PD0325901 also dose dependently inhibited the growth of TAMH cells in vitro (Fig. 1A). Inhibition of MEK activity and cell growth were also observed in PD0325901-treated HepG2 and Hep3B human HCC cells in vitro, thus demonstrating MEK-dependent growth (Figs. 1B, C). Furthermore, apoptosis was dose dependently induced in HepG2 and Hep3B cells in vitro after treatment with PD0325901 for 48 hours (Fig. 1D). The higher dose of PD0325901 required to induce apoptosis in Hep3B cells correlates with the greater sensitivity of HepG2 cells to PD0325901 compared with Hep3B cells. http://www.selleckchem.com/products/Adriamycin.html Athymic mice bearing TAMH flank tumors were given the MEK inhibitor

PD0325901 (20 mg/kg) or HPMT vehicle daily by orogastric gavage. After a one-time 24-hour treatment, ex vivo tissue analysis was performed, and P-ERK levels were determined by immunoblot (Fig. 2A). After 24 hours of treatment, intratumoral P-ERK levels decreased Selleck GSK2126458 in animals receiving a single dose of PD0325901 compared with those animals receiving vehicle.

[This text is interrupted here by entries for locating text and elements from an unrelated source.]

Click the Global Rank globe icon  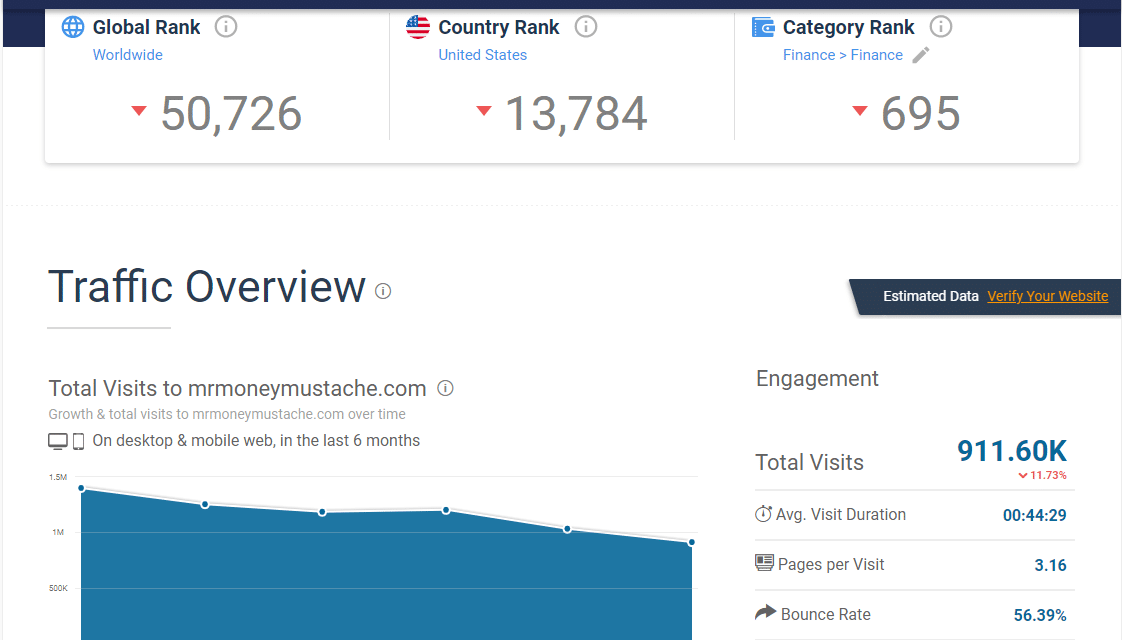pyautogui.click(x=73, y=27)
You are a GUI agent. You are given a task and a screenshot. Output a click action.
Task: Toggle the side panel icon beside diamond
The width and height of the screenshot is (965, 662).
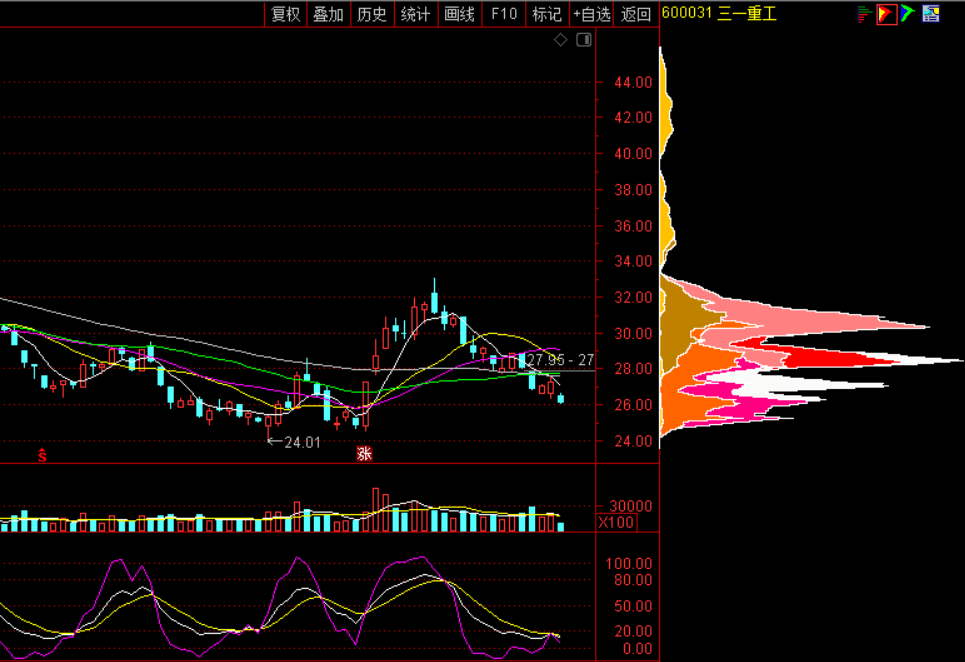click(x=584, y=40)
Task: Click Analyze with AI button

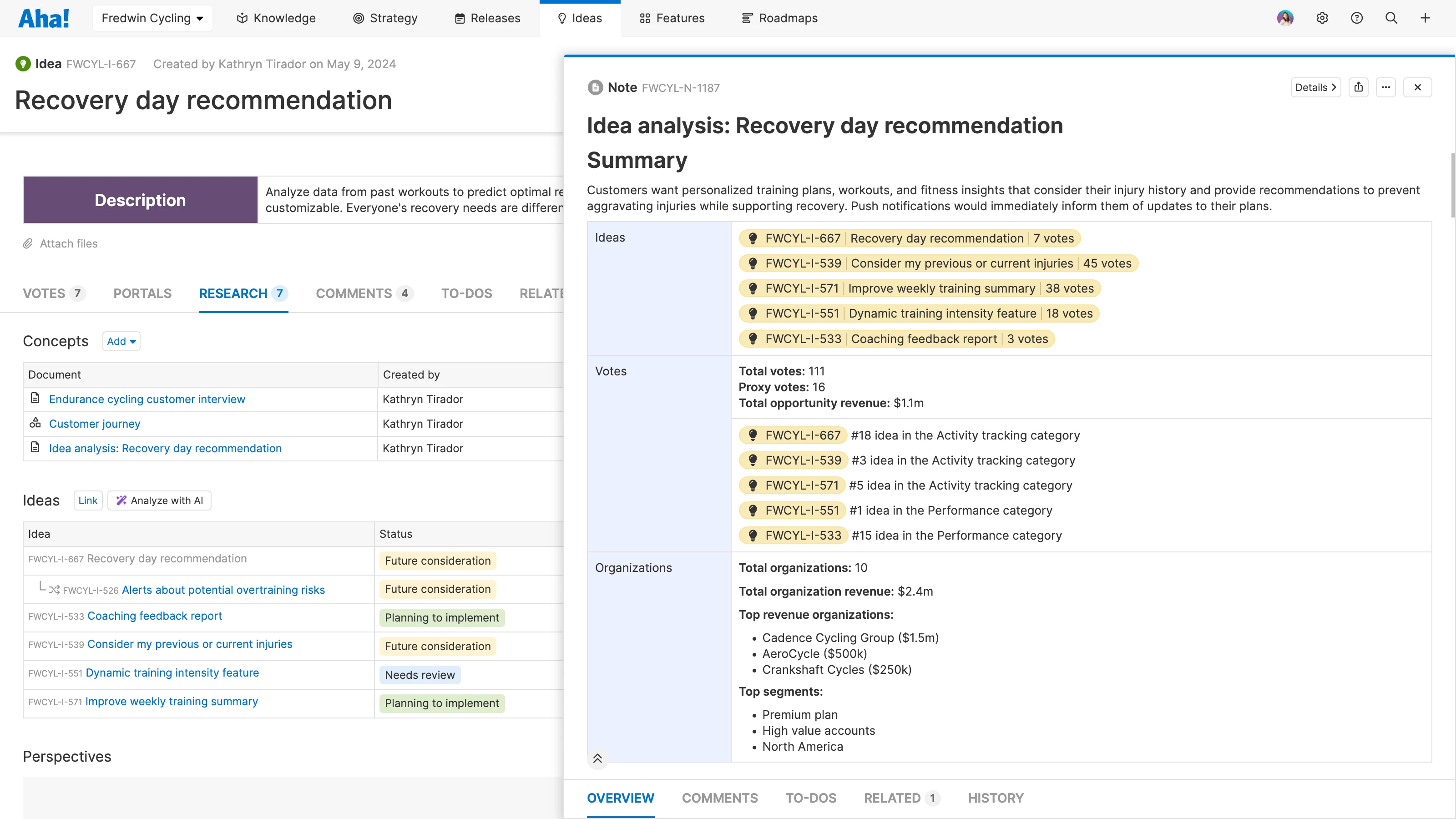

Serial volumetric measurements of the athymic mouse TAMH flank tumors treated for 16 days were obtained. The growth rate of these tumors was expressed as the percentage increase in tumor size from the start of treatment (Fig. 2B). After 16 days of treatment, the growth rate of the flank tumors in the PD0325901 treatment

arm (n = 9) was reduced threefold compared with the vehicle-treated arm (n = 8) (1113% ± 269% versus 3077 ± 483%, P < 0.01). This demonstrates that PD0325901 can effectively reduce TAMH tumor growth in vivo. Similarly, PD0325901 (10 mg/kg) significantly inhibited human HCC tumor growth over a 4-week period in the Hep3B xenograft model (Fig. 3). No drug-induced toxicity

indicated by weight loss or treatment related mortality was observed in either of these studies. MT42 (CD-1) TGF-α transgenic mice were injected with diethylnitrosamine (5 mg/kg) at 14 days of age. At 30 weeks of age, TGF-α transgenic mice were treated with either PD0325901 (20 mg/kg) or vehicle by daily orogastric gavage for 35 days. No evidence of weight loss was observed in either group. On sacrifice, cAMP the animals underwent necropsy, and gross tumor incidence was noted. Whereas vehicle-treated animals had a 47.1% (8 of 17 total) incidence of HCC, animals treated with the MEK inhibitor PD0325901 demonstrated a significant decrease in HCC incidence, down to 13.3% (2 of 15 total; P < 0.05). This represents an approximately 3.5-fold decrease in gross tumor incidence. Because what percentage of transgenic mice had tumors at the start of the prior randomized trial was unknown, a second study was initiated in which the mice were screened by MRI to identify tumor-bearing animals (Fig. 4). Once tumors were noted on MRI (week 0), a follow-up MRI was performed 2 weeks later (week 2) to determine baseline growth of the index lesions.